[DIRECTIONS FOR THIS TASK]: In the Technically Speaking section below, what job does Dominique Ward hold?

[Opening TEXT SECTION section]

Technically Speaking
Technically Speaking, launched by host and LinkedIn design manager Harrison Wheeler in 2020, welcomes designers of color each week to discuss important UX trends, approaches and issues. Topics range from voice usability to the rise of DesignOps to the importance of intersectionality and community. Notable recent guests include Aastha Gaur, UX director at Google, and Dominique Ward, design operation leader at Atlassian.

[Closing TEXT SECTION section]
[Opening RECORD SET section]

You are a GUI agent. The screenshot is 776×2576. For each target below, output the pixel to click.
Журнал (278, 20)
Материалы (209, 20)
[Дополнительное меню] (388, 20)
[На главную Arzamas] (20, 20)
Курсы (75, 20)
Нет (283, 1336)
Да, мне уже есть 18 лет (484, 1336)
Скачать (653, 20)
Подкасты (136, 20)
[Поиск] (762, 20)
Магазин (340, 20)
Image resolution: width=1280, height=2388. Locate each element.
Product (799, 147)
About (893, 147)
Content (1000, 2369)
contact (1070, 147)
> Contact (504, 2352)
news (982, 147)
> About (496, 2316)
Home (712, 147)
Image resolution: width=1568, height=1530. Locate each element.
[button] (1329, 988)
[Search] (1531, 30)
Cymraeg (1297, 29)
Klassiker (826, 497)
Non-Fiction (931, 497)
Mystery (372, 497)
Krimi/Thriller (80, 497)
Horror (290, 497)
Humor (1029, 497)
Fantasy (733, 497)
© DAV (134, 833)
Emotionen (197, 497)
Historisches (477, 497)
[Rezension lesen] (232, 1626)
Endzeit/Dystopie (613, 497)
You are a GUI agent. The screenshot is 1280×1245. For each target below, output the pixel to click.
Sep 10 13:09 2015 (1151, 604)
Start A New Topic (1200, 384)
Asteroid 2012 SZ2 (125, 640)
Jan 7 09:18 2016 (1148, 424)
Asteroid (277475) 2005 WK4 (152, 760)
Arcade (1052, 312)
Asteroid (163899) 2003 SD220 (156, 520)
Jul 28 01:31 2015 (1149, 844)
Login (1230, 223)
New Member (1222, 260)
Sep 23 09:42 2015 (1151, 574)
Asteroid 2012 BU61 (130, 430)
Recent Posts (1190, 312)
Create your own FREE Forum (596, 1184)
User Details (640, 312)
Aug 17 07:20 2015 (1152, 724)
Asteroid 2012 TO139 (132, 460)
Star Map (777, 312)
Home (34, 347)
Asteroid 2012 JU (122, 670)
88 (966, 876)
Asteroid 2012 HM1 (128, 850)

[Closing RECORD SET section]

[WRITTEN RESPONSE]: Design operation leader at Atlassian.